Data for locating visible targets:
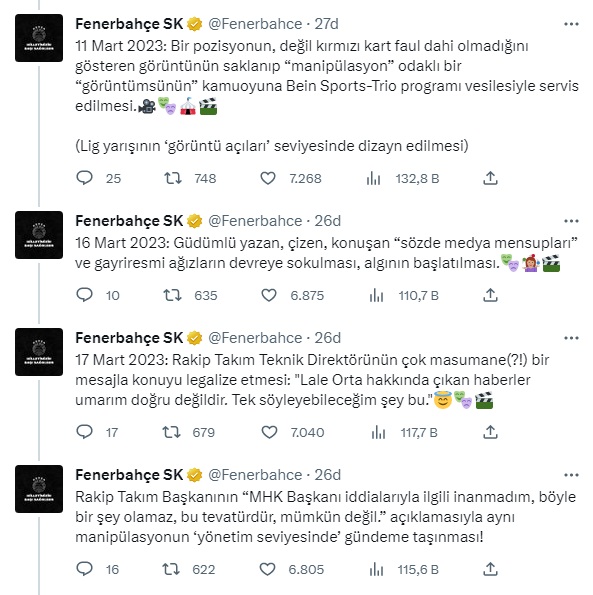The image size is (593, 595).
Task: Open the 27d timestamp of the first tweet
Action: click(326, 24)
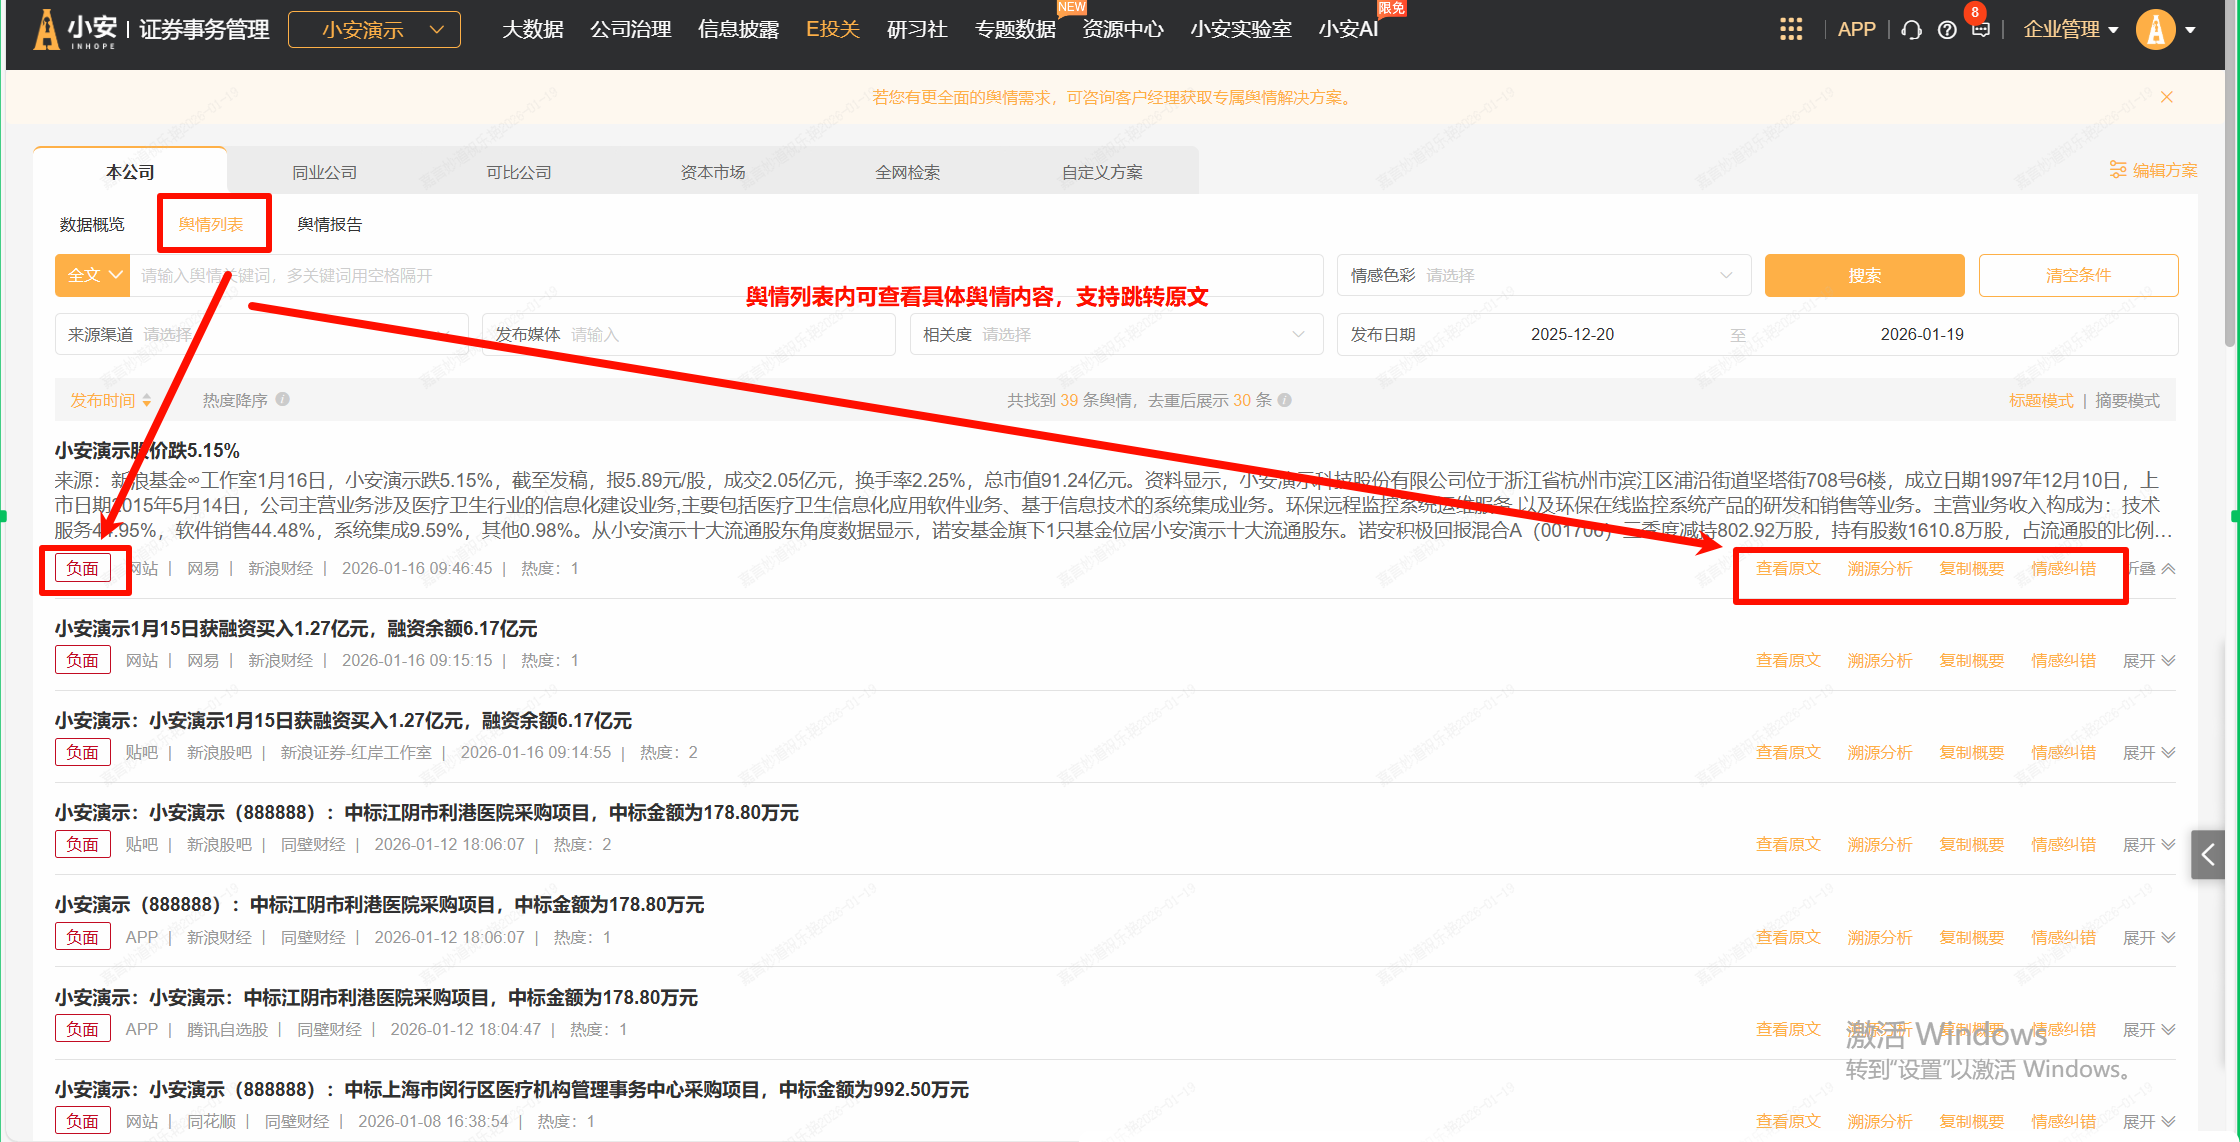Click the orange 搜索 button
This screenshot has width=2240, height=1142.
click(x=1864, y=275)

= What you need to do =
Please return every line of the records above unchanged, leaving the pictures out.

= Final result =
The image size is (593, 595).
Task: Open the 27d timestamp of the first tweet
Action: click(326, 24)
Click the orange 搜索 button
This screenshot has width=2240, height=1142.
click(x=1864, y=275)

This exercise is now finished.